Darkest of the Days, sizi M.S. 79 yılına sonradan; İkinci dünya savaşına kadar
götürüyor. Sakın aklınıza, bu kadar efsanevi savaşları ele alan bir oyunun uzun
olması gerektiği gibi saçma(!) bir düşünce gelmesin. Ben bu saçma düşünceye
kapıldım ve karşıma 5 saat gibi inanılmaz bir oyun ömrü çıktı. Hayal kırıklığına
uğradığımı söyleyemeyeceğim, çünkü o 5 saat, hayatımın en güzel 5 saati değildi.
“Gelecekten gelen ajan bizi ölümden kurtarıyor ve böylece zaman yolculuğu maceramız da başlıyor.”
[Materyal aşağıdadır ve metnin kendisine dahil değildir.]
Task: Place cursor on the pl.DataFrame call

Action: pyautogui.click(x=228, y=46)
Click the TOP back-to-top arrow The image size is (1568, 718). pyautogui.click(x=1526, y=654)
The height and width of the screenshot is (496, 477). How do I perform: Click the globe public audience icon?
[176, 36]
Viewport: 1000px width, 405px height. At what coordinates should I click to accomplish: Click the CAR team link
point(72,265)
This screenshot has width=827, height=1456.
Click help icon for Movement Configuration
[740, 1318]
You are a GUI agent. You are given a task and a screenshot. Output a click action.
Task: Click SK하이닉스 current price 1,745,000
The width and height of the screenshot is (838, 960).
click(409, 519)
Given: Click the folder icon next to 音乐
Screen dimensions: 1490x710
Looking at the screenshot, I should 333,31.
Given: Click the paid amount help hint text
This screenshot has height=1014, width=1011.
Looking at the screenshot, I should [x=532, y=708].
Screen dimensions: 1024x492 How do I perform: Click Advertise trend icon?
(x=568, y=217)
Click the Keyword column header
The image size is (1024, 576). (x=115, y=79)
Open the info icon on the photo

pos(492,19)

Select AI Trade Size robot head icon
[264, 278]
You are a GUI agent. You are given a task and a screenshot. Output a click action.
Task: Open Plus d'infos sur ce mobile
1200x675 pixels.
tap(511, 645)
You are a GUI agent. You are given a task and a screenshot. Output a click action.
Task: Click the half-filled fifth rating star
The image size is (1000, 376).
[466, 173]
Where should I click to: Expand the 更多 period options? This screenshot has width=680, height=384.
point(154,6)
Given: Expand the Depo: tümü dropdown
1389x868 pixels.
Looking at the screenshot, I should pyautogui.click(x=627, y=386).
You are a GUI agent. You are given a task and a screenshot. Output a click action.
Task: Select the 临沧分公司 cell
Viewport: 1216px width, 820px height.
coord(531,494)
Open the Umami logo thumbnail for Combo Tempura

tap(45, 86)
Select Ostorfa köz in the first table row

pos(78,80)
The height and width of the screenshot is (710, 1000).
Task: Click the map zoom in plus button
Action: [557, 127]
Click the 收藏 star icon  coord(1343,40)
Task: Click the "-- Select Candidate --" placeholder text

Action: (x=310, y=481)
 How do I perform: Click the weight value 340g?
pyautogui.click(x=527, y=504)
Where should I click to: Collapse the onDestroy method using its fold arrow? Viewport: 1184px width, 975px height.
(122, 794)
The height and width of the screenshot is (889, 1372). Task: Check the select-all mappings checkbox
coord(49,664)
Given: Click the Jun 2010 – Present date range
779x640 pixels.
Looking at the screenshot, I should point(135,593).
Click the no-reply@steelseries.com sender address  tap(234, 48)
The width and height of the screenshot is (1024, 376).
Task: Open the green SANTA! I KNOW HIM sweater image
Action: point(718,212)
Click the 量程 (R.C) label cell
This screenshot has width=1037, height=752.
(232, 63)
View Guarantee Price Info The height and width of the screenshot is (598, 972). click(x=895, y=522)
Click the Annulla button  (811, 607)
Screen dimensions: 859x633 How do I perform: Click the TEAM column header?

Yapımda kullanabileceğiniz 20’den fazla silah var. Elbette kullanmayı
başarabilirseniz. Hedefleme ya da silah tutma motorunu kim düzenledi bilmiyorum,
ama ortaya garip bir şey çıkmış. Devamlı titreyen, bir türlü yeterince güçlü
olmayan ve asla doldurulamayan silahlar var. Evet, bu silah tanımı, Amerikan İç
Savaşı için uygun olabilir, ama İkinci Dünya savaşındaki silahlar hatta
gelecekten gelen plazma silahları da mı böyle olmak zorundaydı merak ettim. Bir
de bu kameralar neyin nesi? Düşman yerine; defalarca kez duvarların içinde atış
yapmak zorunda kaldım. Silahlarla uğraşmak yeterince zor değilmiş gibi.
Eksiler daha bitmiyor
Ses efektlerini hazırlayan ve seslendirmeleri yapan ekibe saygılarımı(!) özel
olarak sunmayı görev edindim. 1970’lerin çizgi filmleri gibi seslendirilmiş
yapımın, stajyerler tarafından hazırlandığına emin oldum. Bir de ses efektleri
var ki; tadından yenmez. Silah o kardeşim. Silah patlaması olmak zorunda. Balon
değil. Müzikler çok daha kötü değil, hatta mümkünse ses efektlerini olabildiği
kadar kısıp müziklerle yetinin.
Grafikler berbat değil, ama iyi de değil. Ortalama seviyelerde, ancak sınıf
geçer düzeyde. Neyse ki kameralar, bunu da mahvetmeyi tam zamanında başarıyor.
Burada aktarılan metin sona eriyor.